> ASSIGNED TASK:
Copy out the listing in full, exactly as written, but not its pictures.
------------------------------
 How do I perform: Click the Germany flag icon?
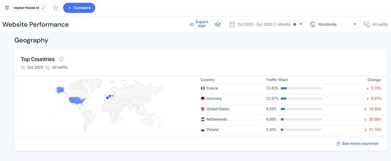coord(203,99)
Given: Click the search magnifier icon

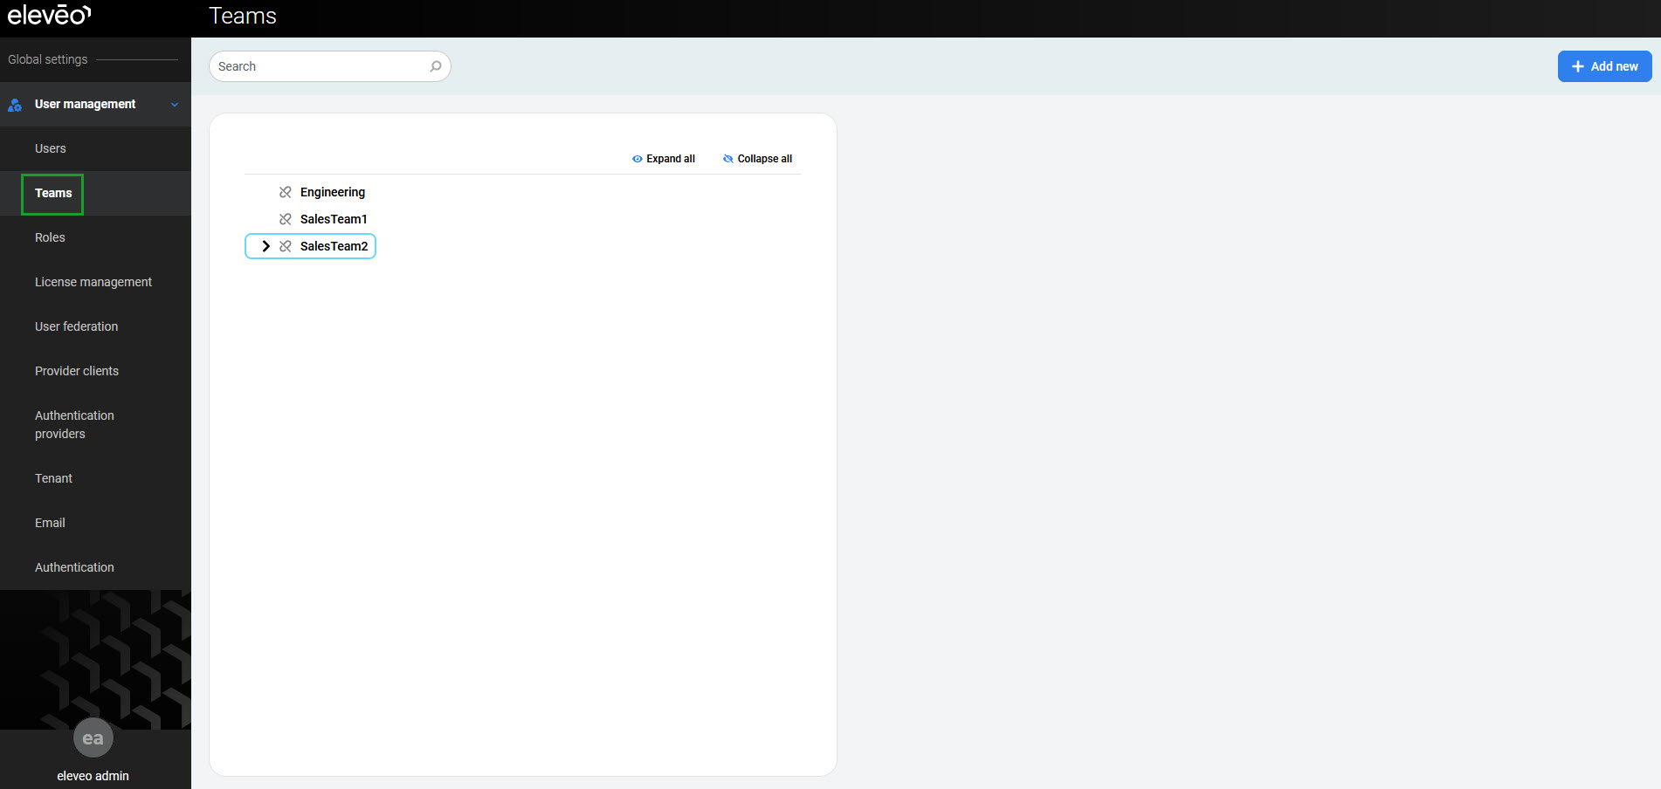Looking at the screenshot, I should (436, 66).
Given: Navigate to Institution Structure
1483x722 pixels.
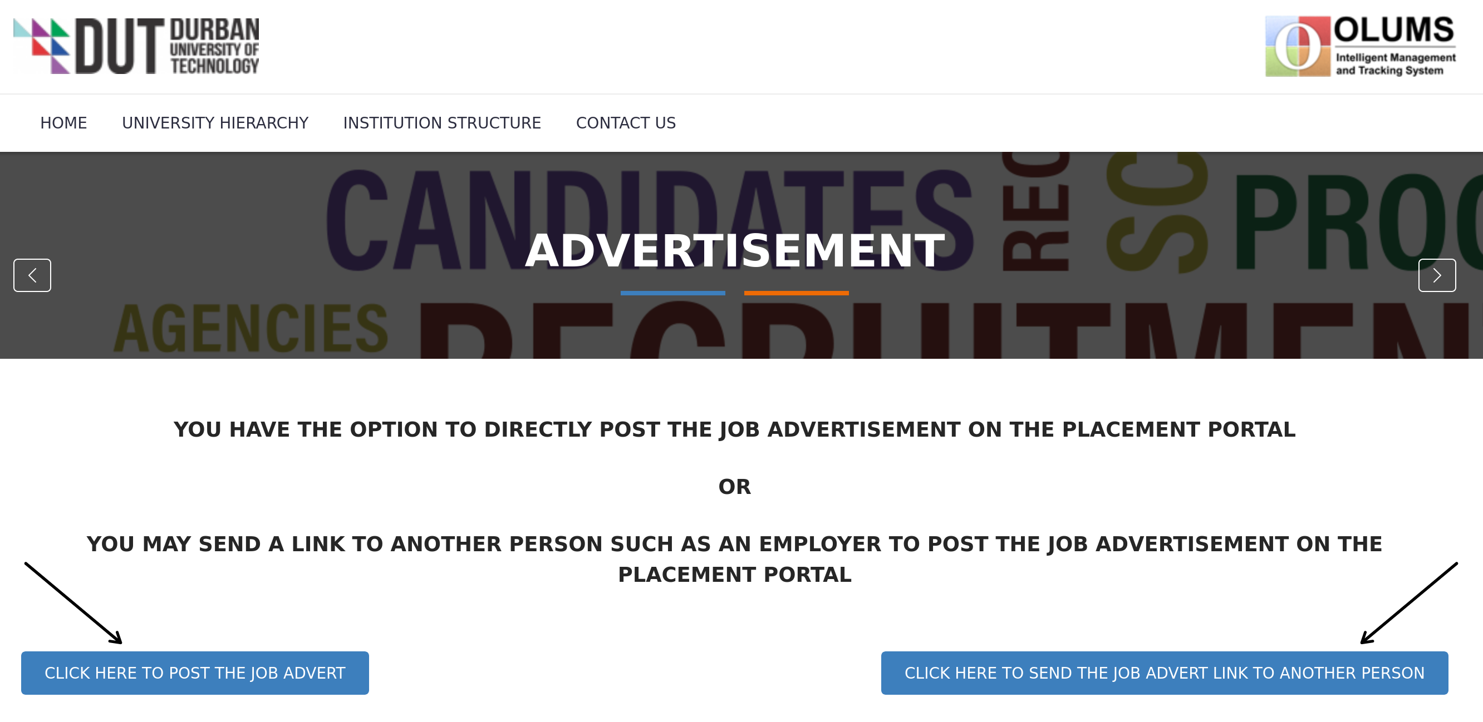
------------------------------
> EXERCISE ANSWER:
 How do I perform: Click the Germany flag icon?
coord(203,99)
Given: Click the search magnifier icon

Looking at the screenshot, I should (436, 66).
Given: Navigate to Institution Structure
1483x722 pixels.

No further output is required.